What Are Pseudo-Satellites and What Do They Mean for Aerospace and Aviation?
- On: 12, Oct 2018
2 min read
A pseudo-satellite is a high-altitude aircraft, designed to fill in the gap between satellites and UAVs (unmanned aerial vehicles). Pseudo-satellites operate in the stratosphere, where no weather occurs. Almost out of the earth’s orbit, these drones can provide wide-ranging reconnaissance options.
One example of a pseudo-satellite is the Airbus Zephyr. This solar-powered drone can operate independently for months or be taken over manually. The Airbus Zephyr offers active mapping of a wide area, and radar, to provide a complete picture of what’s happening in real time. The Zephyr Model S weighs less than 75kg. The first production examples were built at Airbus Defence and Space’s manufacturing facility in Farnborough. The Zephyr S HAPS serial assembly line in Farnborough, called the Kelleher facility, was opened in July 2018.
Primarily used for communications, High-Altitude Pseudo-Satellites (HAPS) are also being looked at for maritime monitoring and surveillance, environmental observation and military intelligence gathering and border patrol. HAPS could even be used for missile detection. They use high-definition optical and infra-red cameras to produce real-time visuals in any lighting.
HAPS have been in development for over a decade, but recent technological advancements have meant they’ve become more viable than previous iterations.
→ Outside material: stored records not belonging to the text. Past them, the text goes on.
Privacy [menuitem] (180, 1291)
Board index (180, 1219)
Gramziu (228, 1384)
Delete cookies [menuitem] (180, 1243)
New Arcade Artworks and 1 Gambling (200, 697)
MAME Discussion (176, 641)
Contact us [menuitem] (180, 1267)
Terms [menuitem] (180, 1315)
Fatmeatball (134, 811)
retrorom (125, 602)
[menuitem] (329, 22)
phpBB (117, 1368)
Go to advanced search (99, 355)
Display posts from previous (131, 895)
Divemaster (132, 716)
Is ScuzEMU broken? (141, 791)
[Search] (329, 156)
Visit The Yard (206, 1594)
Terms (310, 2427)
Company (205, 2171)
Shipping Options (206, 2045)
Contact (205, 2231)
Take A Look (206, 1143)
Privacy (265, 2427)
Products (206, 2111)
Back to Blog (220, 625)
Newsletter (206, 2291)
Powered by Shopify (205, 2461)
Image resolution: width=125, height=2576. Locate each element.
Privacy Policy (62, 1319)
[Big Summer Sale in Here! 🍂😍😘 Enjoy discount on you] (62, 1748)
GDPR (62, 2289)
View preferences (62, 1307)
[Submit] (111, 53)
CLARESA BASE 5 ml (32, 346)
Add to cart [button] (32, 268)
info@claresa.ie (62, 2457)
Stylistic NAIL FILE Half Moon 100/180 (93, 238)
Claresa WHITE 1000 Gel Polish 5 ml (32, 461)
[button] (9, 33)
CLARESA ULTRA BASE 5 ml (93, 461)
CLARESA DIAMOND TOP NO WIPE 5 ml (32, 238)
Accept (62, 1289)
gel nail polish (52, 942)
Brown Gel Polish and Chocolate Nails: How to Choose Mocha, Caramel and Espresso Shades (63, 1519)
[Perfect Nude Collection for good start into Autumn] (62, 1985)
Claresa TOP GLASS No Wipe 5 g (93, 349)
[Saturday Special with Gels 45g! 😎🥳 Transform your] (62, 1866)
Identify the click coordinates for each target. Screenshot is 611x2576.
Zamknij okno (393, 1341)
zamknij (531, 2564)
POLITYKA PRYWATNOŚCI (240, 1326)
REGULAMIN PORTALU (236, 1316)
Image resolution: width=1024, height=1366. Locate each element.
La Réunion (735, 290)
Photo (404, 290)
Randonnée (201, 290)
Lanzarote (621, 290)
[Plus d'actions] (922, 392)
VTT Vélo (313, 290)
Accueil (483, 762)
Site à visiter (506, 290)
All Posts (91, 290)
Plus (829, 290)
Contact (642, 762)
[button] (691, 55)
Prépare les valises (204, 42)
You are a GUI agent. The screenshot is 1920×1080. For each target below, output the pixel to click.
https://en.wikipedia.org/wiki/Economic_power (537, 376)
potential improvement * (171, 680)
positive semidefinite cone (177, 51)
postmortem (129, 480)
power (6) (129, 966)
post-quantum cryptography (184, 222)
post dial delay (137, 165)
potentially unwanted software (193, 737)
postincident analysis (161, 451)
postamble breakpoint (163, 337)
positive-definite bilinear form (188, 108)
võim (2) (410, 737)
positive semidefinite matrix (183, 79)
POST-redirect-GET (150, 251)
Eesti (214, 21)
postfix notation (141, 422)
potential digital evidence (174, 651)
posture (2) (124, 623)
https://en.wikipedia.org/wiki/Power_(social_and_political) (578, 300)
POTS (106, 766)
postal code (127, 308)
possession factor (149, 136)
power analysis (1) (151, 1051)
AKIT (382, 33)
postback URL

Improvements to the battery life, weight and navigations systems mean the model has more long-term sustainability. The market is expected to grow by 15% in the next five years. An Airbus Zephyr unit costs around $5million. Traditional orbital satellites cost anywhere between $50million and $400million.
Pseudo-satellites are far easier to launch than traditional aircraft. Requiring no runway or airport, they can launched and piloted to wherever they’re needed. Thanks to Beyond Line of Sight (BLOS) technology, they can be controlled from anywhere in the world. Flying at around 70,000 feet in the air, the satellites bypass air traffic and navigate to any point above the earth. The British military have purchased three Airbus Zephyr units, with former UK Prime Minister David Cameron endorsing the satellites as:
'British-designed unmanned aircraft that will fly at the edge of the earth's atmosphere and allow us to monitor our adversaries for weeks on end, providing critical intelligence for our armed forces.’
This type of satellite is entirely solar powered, meaning it can operate independently for up to 25 days. Made of carbon fibre, the model is strong while remaining light enough to fly, powered by a lithium-sulphur battery. The Airbus Zephyr successfully achieved several world records, including the longest flight duration without refuelling. Future versions may even be able to stay aloft for months at a time.
HAPS can also provide wi-fi to areas within their range. The satellites can stay focused on a specific area of interest which can be hundreds of miles wide. Airborne internet connectivity is a blossoming market, with Google’s Project Loon signing a deal to bring internet-delivering balloons to Kenya.